We will begin our discussion by looking at angiodysplasia.
Allow the name to speak to you. Angio means blood vessels.
Lots of blood vessels in your GI system.
And then blood vessels are undergoing dysplasia.
Another time in which you've heard of your dysplastic changes taking place in your blood vessel
is that young lady, approximately 30 years of age,
who was then presenting with secondary hypertension and upon auscultation you hear renal bruits.
And that is referring to as your fibromuscular dysplasia, right?
So you have heard of dysplasia before, in fact you have heard of dysplasia
take place in blood vessels before, and that was in renal already that was taking place in that young female.
Here however, we have acquired vascular ectasias associated with aging.

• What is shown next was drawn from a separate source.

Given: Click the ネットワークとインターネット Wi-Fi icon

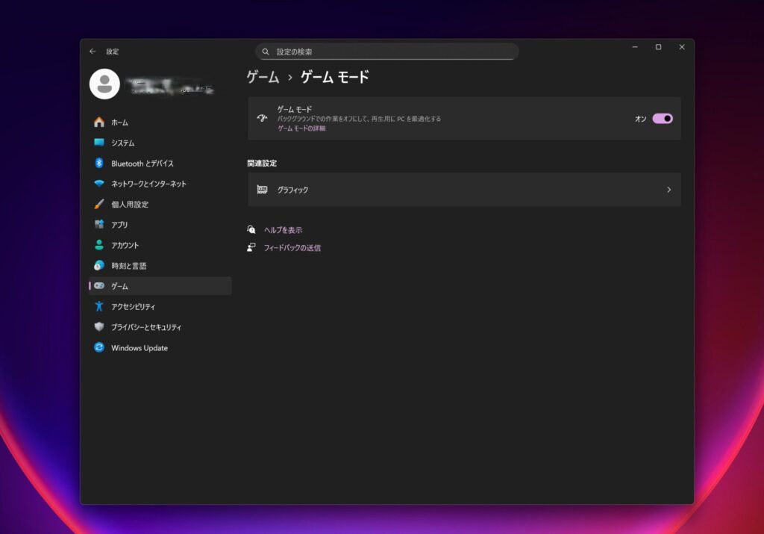Looking at the screenshot, I should click(x=99, y=184).
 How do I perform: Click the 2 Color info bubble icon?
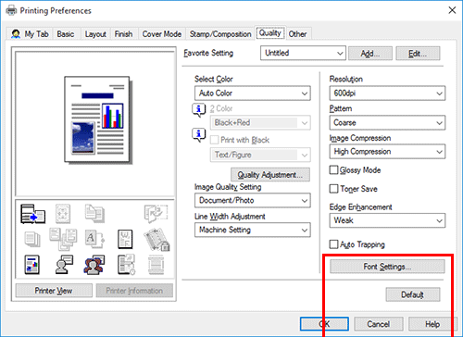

So what happens is that the blood vessels are in fact undergoing dysplastic change
and actual dilation and may result in a flat, red lesion seen on colonoscopy
most in the cecum and the ascending colon,
therefore resulting in painless rectal bleeding,
associated with chronic renal failure and also valvular heart disease such as a aortic stenosis.
Angiodysplasia, a common cause, a very common cause of painless rectal bleeding in the United States.
Management: Cautery. Doing colonoscopy of acute bleeding,
iron supplementation because you can expect that bleeding, of course, resulting in iron deficiency.
Estrogen therapy. Remember estrogen is prothrombotic, you want to stop this bleeding.
If you take a look at the picture, you will notice that there is upon colonoscopy,
you will notice that there is blood patches just as you would expect
when you are looking for the source of your painless rectal bleeding in an elderly patient.
These are ectasias that are taking place of the blood vessels resulting in rupture and then bleeding.